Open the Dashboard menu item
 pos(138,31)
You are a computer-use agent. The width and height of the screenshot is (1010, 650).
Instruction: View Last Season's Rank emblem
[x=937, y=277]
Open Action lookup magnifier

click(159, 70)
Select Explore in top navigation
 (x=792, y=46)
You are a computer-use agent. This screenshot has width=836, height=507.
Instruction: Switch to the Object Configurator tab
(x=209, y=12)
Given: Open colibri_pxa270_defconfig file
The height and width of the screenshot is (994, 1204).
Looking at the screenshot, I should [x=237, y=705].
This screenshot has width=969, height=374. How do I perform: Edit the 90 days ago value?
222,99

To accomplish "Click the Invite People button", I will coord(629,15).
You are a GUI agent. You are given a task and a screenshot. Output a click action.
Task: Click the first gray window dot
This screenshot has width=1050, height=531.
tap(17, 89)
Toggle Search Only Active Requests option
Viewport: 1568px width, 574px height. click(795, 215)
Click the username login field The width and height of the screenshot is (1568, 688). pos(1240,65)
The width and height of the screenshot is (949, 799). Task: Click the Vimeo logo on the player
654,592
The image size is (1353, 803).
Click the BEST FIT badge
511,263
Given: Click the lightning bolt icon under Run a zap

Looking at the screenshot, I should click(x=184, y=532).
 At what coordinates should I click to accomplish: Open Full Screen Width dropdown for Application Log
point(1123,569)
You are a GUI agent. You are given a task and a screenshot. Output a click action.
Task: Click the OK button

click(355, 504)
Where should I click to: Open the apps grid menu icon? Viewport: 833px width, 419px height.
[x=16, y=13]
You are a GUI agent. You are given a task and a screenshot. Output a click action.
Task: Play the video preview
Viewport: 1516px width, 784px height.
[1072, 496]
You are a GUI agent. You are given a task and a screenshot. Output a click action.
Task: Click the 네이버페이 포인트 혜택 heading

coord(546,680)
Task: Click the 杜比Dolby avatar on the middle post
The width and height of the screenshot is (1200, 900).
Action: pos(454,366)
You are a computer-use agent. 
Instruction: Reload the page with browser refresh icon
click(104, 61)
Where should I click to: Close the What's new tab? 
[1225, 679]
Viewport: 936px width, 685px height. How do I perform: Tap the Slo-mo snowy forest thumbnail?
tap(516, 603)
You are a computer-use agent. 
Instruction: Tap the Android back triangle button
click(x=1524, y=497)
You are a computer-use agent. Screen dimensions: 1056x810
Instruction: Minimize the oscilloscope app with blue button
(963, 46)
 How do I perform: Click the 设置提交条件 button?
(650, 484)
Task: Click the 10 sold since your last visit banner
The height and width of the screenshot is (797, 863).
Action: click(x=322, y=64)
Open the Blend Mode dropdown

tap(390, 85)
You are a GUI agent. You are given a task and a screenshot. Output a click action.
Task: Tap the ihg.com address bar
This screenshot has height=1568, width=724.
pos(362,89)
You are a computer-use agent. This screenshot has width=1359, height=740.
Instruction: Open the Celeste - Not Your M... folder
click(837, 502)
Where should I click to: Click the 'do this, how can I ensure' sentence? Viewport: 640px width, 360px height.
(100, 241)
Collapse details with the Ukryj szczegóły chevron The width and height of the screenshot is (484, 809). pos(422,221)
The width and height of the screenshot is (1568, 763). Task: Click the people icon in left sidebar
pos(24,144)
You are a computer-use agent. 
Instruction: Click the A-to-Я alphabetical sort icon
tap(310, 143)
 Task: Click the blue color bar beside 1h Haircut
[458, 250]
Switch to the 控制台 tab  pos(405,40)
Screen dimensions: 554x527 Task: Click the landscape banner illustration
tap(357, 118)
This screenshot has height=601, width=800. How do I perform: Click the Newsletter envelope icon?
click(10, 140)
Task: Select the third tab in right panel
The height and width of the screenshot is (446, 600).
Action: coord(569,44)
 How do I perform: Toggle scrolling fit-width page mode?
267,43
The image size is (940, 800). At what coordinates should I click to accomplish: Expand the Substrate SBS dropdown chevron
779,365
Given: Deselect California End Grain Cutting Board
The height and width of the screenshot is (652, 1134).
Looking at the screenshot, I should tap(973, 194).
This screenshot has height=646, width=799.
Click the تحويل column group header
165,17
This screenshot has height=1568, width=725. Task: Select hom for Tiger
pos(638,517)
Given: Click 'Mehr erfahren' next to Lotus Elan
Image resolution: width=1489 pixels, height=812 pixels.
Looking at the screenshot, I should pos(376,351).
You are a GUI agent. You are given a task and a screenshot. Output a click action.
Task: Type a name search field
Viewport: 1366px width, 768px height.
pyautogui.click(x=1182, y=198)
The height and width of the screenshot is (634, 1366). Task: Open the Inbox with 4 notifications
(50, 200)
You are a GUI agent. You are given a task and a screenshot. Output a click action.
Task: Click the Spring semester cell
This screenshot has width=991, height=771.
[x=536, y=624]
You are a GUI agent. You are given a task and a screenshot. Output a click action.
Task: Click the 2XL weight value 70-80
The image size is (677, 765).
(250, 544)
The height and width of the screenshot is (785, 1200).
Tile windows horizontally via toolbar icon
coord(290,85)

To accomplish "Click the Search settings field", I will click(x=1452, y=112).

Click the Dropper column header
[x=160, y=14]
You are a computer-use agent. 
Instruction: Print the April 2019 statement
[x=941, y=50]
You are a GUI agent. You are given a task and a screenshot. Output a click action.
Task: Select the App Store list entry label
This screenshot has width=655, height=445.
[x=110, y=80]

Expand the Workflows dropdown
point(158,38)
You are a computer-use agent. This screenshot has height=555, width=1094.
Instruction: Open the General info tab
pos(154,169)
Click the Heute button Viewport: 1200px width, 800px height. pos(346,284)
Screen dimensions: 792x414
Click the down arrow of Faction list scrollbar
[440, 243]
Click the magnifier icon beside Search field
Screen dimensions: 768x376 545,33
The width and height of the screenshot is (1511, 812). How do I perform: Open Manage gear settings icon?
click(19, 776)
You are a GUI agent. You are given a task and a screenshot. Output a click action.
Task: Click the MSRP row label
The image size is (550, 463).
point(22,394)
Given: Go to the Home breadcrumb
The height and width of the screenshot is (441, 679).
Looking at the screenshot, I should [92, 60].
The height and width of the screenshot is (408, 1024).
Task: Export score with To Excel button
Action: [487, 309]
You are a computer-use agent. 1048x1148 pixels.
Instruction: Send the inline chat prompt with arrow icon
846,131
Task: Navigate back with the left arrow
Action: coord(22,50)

----------

▶ _ABOUT THIS TASK_: Work out how many lines of the entries include the word "will", and respond with that number and nothing more.

▶ _SOLVED PROBLEM_: 2